10 The Back of the Turtle is a novel replete with compelling moments and scenes. However, there is perhaps no scene as pivotal as Crisp’s birthday party on the night of the full moon. Crisp invites Samaritan Bay’s remaining denizens to his planned Bacchanalia — perhaps in this case a Neptunalia as well — at the natural hot springs where he makes his home. Aside from connecting Crisp even more directly with water, this scene also introduces other mythological and supernatural elements to the novel’s narrative, including the Anishinaabe story from which the novel derives its name. Crisp adds an otherworldly spectre to the event when presenting an invitation to Gabriel: “Crisp stepped off the deck and gave his pants a quick brush. ‘No, no, stay here. Enjoy your day. Come by the pools at the full moon, for the waters will be in riot with insomnia and lycanthropy’” (64). Crisp not only anthropomorphizes water in his invitation, he also gestures to werewolf folklore, hinting at the possibility of a supernatural transformation at his celebration. Crisp’s repeated connections to water throughout the novel, from the opening scene on the beach, to his birthday at the hot springs, to a later miracle he will work on the shore, reinforce his position as a Neptune figure with a power over the substance.

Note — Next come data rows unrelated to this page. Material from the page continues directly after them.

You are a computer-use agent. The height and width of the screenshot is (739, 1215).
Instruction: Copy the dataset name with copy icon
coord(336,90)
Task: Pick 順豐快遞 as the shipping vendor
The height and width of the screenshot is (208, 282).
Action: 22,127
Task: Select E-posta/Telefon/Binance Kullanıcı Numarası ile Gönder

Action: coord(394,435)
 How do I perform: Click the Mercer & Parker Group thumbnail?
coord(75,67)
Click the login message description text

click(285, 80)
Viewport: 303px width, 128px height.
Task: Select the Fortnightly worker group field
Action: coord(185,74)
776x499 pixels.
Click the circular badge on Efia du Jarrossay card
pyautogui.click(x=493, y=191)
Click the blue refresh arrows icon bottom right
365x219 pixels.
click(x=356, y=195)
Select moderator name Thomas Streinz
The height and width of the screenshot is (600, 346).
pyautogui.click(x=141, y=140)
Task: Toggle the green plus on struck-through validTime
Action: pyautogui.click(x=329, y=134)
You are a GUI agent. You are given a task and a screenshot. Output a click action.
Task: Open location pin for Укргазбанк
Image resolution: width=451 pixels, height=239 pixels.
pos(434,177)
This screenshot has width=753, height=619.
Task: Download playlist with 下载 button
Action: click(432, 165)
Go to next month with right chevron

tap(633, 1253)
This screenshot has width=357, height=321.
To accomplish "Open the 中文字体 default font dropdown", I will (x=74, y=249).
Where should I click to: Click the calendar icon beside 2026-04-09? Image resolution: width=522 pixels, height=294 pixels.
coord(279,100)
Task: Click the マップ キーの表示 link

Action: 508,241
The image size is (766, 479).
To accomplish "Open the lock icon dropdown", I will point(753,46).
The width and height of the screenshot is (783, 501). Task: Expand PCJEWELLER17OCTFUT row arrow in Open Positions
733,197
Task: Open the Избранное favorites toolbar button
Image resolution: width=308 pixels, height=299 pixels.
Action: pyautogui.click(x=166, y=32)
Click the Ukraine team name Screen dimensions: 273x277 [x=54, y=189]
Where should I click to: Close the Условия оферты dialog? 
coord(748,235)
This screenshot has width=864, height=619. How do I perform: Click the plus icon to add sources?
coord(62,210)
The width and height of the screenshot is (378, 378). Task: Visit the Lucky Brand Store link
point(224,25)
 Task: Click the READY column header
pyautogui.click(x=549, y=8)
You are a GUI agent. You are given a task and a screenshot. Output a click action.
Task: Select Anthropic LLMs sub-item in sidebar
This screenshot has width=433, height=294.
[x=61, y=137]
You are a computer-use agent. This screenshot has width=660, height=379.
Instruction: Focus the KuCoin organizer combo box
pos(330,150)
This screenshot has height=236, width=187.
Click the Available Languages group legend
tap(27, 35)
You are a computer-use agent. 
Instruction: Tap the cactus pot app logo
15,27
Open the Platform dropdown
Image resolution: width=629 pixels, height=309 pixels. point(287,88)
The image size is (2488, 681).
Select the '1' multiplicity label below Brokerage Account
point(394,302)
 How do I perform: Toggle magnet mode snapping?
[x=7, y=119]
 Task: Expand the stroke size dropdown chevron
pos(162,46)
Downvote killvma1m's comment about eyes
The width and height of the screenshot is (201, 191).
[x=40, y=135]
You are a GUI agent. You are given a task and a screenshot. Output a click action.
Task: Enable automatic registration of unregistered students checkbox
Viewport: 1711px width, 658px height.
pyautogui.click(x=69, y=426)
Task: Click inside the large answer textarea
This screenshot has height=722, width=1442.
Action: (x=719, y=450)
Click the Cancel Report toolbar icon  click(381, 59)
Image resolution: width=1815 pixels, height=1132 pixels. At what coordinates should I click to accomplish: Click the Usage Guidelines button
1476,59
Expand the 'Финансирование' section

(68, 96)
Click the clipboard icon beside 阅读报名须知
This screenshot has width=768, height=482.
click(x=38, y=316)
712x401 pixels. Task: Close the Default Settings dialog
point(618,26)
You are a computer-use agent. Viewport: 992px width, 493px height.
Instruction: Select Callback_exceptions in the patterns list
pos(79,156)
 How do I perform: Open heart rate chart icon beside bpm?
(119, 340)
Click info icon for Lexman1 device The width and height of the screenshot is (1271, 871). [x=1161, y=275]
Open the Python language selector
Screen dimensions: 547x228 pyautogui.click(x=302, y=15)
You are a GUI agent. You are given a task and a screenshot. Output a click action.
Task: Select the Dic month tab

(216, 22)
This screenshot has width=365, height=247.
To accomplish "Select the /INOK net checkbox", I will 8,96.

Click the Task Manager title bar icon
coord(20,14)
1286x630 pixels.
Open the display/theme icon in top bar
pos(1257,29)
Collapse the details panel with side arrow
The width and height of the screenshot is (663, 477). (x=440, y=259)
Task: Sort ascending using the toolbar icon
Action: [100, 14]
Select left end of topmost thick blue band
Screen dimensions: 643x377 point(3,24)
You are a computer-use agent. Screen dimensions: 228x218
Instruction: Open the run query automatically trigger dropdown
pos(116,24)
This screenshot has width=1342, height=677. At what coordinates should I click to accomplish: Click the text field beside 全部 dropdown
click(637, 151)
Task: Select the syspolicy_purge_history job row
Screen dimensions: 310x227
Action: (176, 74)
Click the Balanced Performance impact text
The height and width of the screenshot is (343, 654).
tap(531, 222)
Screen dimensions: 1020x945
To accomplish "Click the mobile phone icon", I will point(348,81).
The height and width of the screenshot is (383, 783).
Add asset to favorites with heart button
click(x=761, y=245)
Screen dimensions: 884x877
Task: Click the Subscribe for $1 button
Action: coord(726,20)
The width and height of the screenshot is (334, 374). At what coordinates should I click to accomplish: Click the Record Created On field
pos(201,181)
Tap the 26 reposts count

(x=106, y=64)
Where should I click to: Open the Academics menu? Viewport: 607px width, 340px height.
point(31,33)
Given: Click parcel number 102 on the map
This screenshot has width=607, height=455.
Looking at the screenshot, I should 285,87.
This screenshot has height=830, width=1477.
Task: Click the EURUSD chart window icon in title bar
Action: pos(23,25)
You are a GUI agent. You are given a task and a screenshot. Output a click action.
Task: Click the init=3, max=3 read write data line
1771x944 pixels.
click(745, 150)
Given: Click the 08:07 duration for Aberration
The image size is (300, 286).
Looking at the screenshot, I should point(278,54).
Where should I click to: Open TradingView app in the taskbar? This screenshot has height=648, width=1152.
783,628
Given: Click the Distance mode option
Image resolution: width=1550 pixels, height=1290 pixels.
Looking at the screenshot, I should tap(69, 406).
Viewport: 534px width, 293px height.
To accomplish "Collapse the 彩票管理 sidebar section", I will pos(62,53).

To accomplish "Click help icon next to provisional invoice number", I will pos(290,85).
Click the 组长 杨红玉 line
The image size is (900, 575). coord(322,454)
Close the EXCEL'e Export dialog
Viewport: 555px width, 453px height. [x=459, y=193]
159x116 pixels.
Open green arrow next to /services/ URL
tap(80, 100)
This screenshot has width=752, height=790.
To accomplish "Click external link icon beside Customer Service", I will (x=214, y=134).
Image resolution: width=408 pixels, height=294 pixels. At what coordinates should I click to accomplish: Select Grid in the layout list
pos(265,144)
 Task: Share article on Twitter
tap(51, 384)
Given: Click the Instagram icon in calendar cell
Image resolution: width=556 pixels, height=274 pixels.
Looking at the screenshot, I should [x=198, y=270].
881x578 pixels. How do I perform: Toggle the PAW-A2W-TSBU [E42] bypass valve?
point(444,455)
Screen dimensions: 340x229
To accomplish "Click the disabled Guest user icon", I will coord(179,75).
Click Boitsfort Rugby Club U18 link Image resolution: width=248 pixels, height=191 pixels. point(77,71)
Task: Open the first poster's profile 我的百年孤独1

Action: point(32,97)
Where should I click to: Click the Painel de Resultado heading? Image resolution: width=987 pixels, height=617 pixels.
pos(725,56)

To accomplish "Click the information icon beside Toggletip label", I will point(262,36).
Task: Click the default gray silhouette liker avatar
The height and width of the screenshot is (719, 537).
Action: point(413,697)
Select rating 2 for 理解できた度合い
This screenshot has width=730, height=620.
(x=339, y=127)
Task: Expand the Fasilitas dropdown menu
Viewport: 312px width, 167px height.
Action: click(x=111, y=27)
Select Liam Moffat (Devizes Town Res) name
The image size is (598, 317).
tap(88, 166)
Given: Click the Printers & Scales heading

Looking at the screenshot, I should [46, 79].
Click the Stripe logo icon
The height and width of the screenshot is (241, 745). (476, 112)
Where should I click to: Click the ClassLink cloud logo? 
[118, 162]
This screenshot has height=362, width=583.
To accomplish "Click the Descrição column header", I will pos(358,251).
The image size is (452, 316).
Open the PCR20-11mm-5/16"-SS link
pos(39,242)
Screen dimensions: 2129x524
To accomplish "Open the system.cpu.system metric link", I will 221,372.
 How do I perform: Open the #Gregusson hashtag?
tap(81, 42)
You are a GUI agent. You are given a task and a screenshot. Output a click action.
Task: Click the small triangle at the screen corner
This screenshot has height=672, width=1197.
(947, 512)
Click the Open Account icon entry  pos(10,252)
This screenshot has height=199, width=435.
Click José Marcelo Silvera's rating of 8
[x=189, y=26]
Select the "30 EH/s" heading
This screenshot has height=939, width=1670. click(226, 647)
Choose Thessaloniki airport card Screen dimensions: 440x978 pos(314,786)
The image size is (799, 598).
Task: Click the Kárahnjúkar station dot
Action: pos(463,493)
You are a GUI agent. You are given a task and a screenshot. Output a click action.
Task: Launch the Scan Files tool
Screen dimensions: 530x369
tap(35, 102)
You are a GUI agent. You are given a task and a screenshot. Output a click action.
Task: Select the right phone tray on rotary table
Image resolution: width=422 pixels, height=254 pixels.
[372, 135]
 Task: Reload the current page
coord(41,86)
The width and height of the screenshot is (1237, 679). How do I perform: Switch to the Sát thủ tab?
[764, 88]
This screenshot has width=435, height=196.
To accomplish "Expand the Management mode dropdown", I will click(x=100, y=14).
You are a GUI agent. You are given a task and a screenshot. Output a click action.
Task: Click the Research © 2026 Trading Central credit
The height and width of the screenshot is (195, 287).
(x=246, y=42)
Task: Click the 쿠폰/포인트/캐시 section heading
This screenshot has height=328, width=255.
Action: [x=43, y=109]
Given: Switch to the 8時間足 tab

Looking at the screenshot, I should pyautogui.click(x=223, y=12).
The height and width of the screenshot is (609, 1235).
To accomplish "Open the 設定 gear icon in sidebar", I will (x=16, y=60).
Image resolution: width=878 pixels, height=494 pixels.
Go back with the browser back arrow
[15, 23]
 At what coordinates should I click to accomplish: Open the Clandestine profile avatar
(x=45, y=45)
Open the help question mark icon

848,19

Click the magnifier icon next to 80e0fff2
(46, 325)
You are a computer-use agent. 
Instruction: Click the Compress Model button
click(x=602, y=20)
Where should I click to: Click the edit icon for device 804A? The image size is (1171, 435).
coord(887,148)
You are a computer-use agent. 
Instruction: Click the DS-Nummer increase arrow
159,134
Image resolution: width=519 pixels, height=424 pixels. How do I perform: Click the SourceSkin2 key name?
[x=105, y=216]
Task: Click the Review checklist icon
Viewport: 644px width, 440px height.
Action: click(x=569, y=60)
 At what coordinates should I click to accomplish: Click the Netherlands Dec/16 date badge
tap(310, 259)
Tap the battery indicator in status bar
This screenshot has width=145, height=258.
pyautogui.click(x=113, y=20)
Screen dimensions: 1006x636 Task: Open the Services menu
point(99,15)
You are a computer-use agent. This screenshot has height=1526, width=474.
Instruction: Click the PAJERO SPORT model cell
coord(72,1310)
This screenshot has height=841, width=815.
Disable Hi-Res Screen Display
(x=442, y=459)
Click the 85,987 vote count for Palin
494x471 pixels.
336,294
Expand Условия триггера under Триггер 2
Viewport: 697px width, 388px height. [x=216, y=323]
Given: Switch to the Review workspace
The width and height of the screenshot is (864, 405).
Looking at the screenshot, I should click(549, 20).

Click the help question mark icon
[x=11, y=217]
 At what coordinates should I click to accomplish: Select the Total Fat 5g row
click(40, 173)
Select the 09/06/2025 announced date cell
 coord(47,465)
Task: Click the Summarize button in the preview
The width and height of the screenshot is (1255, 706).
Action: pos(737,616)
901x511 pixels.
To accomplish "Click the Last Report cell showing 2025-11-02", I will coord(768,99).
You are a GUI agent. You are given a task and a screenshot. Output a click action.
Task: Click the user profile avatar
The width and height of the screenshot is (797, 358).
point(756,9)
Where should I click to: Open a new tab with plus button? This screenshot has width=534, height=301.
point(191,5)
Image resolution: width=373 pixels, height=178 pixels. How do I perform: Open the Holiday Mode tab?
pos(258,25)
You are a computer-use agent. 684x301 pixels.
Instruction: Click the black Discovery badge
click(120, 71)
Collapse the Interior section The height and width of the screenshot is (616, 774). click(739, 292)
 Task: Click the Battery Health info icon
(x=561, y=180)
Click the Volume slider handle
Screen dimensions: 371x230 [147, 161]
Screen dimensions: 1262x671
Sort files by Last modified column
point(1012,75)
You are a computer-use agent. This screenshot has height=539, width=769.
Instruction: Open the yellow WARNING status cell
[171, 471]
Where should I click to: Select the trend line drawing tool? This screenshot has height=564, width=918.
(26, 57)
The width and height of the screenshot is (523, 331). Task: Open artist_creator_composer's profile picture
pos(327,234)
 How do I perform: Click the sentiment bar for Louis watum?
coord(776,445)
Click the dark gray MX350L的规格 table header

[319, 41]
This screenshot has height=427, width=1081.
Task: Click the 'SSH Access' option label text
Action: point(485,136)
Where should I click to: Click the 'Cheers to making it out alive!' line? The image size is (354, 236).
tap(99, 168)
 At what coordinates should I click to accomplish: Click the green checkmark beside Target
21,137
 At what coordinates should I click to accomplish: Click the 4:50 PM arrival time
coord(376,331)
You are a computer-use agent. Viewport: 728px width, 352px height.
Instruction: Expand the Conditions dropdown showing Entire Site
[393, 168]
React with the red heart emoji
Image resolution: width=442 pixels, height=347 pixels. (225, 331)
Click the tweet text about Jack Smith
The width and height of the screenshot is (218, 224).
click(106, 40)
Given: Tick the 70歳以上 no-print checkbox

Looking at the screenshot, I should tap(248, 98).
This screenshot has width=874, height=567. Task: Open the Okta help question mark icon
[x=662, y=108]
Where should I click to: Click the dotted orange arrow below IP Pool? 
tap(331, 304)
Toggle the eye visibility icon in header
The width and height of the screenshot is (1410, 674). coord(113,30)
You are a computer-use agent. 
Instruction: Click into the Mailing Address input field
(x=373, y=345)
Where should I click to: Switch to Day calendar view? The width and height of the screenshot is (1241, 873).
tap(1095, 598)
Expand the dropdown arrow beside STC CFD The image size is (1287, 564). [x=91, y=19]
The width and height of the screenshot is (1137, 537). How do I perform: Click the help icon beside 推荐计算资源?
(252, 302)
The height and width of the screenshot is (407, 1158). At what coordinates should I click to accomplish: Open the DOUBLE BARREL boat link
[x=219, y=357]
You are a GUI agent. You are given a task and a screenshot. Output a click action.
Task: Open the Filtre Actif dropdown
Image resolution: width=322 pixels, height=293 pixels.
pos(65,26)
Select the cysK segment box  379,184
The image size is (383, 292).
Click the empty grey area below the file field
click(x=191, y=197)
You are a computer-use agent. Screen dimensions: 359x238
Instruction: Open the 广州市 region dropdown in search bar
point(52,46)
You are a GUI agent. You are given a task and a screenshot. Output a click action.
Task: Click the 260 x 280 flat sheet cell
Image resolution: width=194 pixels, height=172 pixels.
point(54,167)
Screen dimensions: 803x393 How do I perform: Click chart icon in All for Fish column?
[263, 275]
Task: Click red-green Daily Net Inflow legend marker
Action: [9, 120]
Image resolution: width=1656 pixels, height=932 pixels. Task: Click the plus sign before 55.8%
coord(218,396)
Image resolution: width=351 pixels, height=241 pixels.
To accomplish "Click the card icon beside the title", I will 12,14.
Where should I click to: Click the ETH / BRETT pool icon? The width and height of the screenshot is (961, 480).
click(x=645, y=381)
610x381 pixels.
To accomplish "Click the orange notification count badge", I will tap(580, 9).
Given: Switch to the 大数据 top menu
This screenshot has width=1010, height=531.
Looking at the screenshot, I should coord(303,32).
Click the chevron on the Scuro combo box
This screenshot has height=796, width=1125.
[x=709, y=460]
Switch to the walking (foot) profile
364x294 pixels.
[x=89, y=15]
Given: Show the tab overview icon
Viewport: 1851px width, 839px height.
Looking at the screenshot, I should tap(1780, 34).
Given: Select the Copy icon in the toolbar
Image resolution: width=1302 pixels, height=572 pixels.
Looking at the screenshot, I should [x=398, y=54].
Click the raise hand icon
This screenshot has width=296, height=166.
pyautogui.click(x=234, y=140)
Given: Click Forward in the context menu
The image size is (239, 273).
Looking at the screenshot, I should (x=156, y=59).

11 Like any mythic character, Nicholas Crisp is an ageless figure. When he invites Gabriel, Mara, and the other residents of the town to his festivities, he remains enigmatic regarding his actual age. Aside from Crisp’s own coyness, the novel itself hints that Crisp is not merely older than he appears, he is preternaturally ancient. On more than one occasion, Mara queries Crisp about his age: “‘And just how old are you Mr. Crisp?’ ‘Old.’ Crisp laughed and rubbed the side of his nose. ‘Old and worn to an edge, if it’s the truth ye wish’” (107). Later, Mara continues to playfully goad Crisp about his advanced years: “‘And you’re not as young as you used to be, Mr. Crisp.’ ‘Indeed, Mistress Mara,’ said Crisp, ‘Not by an eternity’” (495). Finally, King also references the character’s longevity as he soaks in the hot springs waiting for his guests to arrive: “For the first time in a very long while, Crisp felt alive. They were all here now. Mara, Soldier, and this Gabriel. So, it had begun. At last, it had begun” (85). Not only has Crisp been waiting a very long while — maybe even an eternity — for a specific event, but he portends the importance of the other characters arriving on the scene and carrying out whatever assigned roles they have in the narrative. Crisp, then, represents a metatextual awareness of his own place in the novel — he knows what will occur, and what each character’s role will be. Crisp exists, therefore, not only as a mythic figure, but as a self-reflexive, postmodern one. He is not only ageless, but seems aware that he is participating in a story, and that the narrative itself has reached a tipping point with the arrival of the other major characters.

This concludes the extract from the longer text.